Que pouvez-vous nous dire du projet que vous présenterez au Conservatoire national supérieur de musique et de danse de Paris ?
Cyril Baldy : Dans le cadre des journées « école ouverte », on m’a donné carte blanche pour créer une pièce rassemblant tous les étudiants et étudiantes du cursus classique. À l’heure où nous parlons, mon projet n’est pas encore tout à fait défini. Je sais néanmoins comment j’aborderai le travail : je commence toujours en faisant danser les élèves directement. J’écris des variations, je les leur transmets. À partir de là, ils ont une autonomie pour créer leur propre matériel. J’aime aussi, surtout pour les écoles, avoir une base musicale déjà assez forte, reconnaissable, mais qui demande de se concentrer sur la musicalité. J’adore le petit allegro, en classique, un rythme assez rapide qui permet de travailler la vélocité du jeu de jambes. J’aime aussi le contrepoint, avoir l’impression que les danseurs conduisent la musique, qu’ils la devancent légèrement. Si je devais résumer mon approche en une phrase, il s’agit pour moi de faire danser les gens. Exalter la joie du mouvement, aller au-delà de la forme et de la pure exécution.

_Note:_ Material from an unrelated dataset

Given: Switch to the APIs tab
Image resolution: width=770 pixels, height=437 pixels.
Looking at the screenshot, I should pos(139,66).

Votre travail est donc empirique et se nourrit de l’improvisation qui naît au cours de workshops ?
Cyril Baldy : J’essaye, le plus possible, d’encourager l’improvisation, même si, comme je le disais, tout commence par un moment d’apprentissage des pas de danse qui est obligatoire. Il faut que tout le groupe ait le même langage, la même compréhension de la direction stylistique de la pièce. Et ensuite, les danseurs et danseuses peuvent utiliser ce matériel, imbriquer ses pièces comme dans une sorte de puzzle. À ce moment-là intervient encore de l’improvisation, improvisation qui, avec des élèves, reste très encadrée, très chorégraphique, avec des règles à suivre.
Quel sera l’impact sur votre travail de la contrainte du nombre, le fait de diriger un si grand groupe ?

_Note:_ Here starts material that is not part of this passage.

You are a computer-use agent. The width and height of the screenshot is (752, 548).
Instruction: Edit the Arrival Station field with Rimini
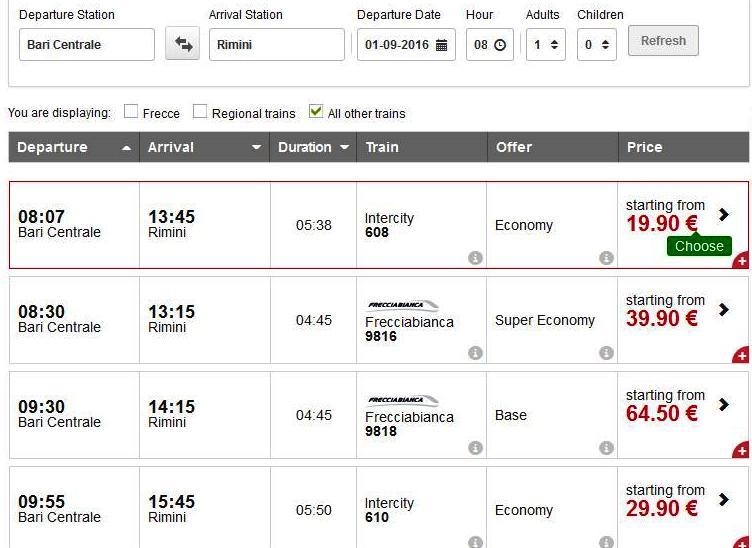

Cyril Baldy : Je pense que ce sera cela, le vrai challenge. Comment organiser ce groupe et comment créer du sens, d’un point de vue pédagogique, pour tous les niveaux ?
Quel est votre rapport à la musique ? Vous êtes l’auteur de la partition musicale de certaines de vos créations contemporaines…
Cyril Baldy : Je ne suis pas un compositeur, mon rapport à la musique vient plutôt du Djing. Je travaille plutôt sur le sampling et le remix. Mon approche musicale rejoint de ce point de vue mon approche chorégraphique, qui consiste à trouver de la créativité dans l’assemblage de fragments existants. La dernière fois que j’ai travaillé avec des étudiants, j’ai marié plusieurs musiques très différentes : une première partie de violon classique, puis une deuxième jouée à l’orgue de cristal, dont les sonorités se rapprochent des bols de cristal, une sorte de drone music, d’ambient. J’ai ajouté une musique qui vient du footwork, qui a un rythme un peu implacable, obstiné. Pour la troisième partie, j’ai utilisé du funk brésilien. En fait, je me demande toujours, avant tout, ce qui est nécessaire au projet. On ne peut pas faire danser des étudiants en silence, il vaut mieux trouver une musique qui les implique fortement.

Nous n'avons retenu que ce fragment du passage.